Format Gating x Hierarchical Rewards: The combination of \(\mathbb{I}_{\text{format}}\) as a hard gate and \(R_{\text{tag}}\) as a hierarchical signal ensures purely verifiable supervision without needing large preference models.
Addressing Over-refusal: SafeGRPO demonstrates that detailed reasoning can reduce false positives in safety triggers.

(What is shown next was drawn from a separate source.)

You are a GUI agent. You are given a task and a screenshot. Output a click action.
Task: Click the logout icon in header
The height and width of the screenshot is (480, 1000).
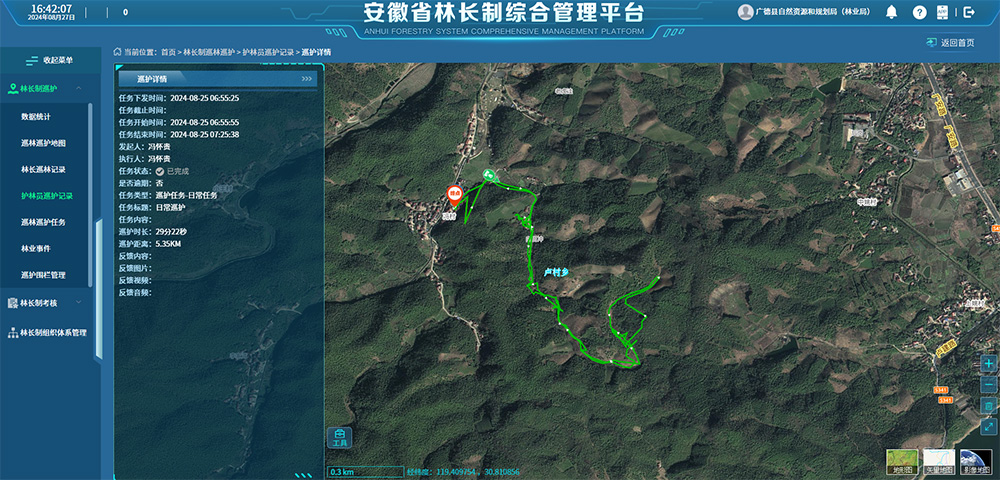(x=969, y=12)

Limitations & Future Work¶

Dependence on Closed-source LLMs: Data labeling and evaluation rely on GPT-5 and GPT-4o-mini, potentially inheriting their biases.
Keyword-based Behavior Detection: Using indicator words to judge refusal may introduce noise if the model uses nuanced language.
Data Scale: The high-consistency filter removed "ambiguous" safety cases, meaning the model might struggle with realistic "gray area" inputs.

vs. VLGuard (SFT): VLGuard causes over-sensitivity and capability collapse; SafeGRPO improves safety while enhancing general performance.
vs. ECSO (Inference-time Defense): ECSO does not modify weights and has limited safety gains; SafeGRPO internalizes safety reasoning within the policy.
vs. Think-in-Safety (SFT Reasoning): Think-in-Safety suffers from significant capability drops (down 26); SafeGRPO uses GRPO to supervise the reasoning process itself.

Rating¶

Novelty: ⭐⭐⭐⭐ Decomposing compositional risk into verifiable labels for RL is an elegant bridge between RLVR and safety.
Experimental Thoroughness: ⭐⭐⭐⭐ Solid across safety and general benchmarks, though missing direct comparison with large-scale PPO/DPO safety runs.
Writing Quality: ⭐⭐⭐⭐ Clear motivation and well-defined reward structures.
Value: ⭐⭐⭐⭐ Provides a reusable paradigm for "safe but not over-sensitive" alignment.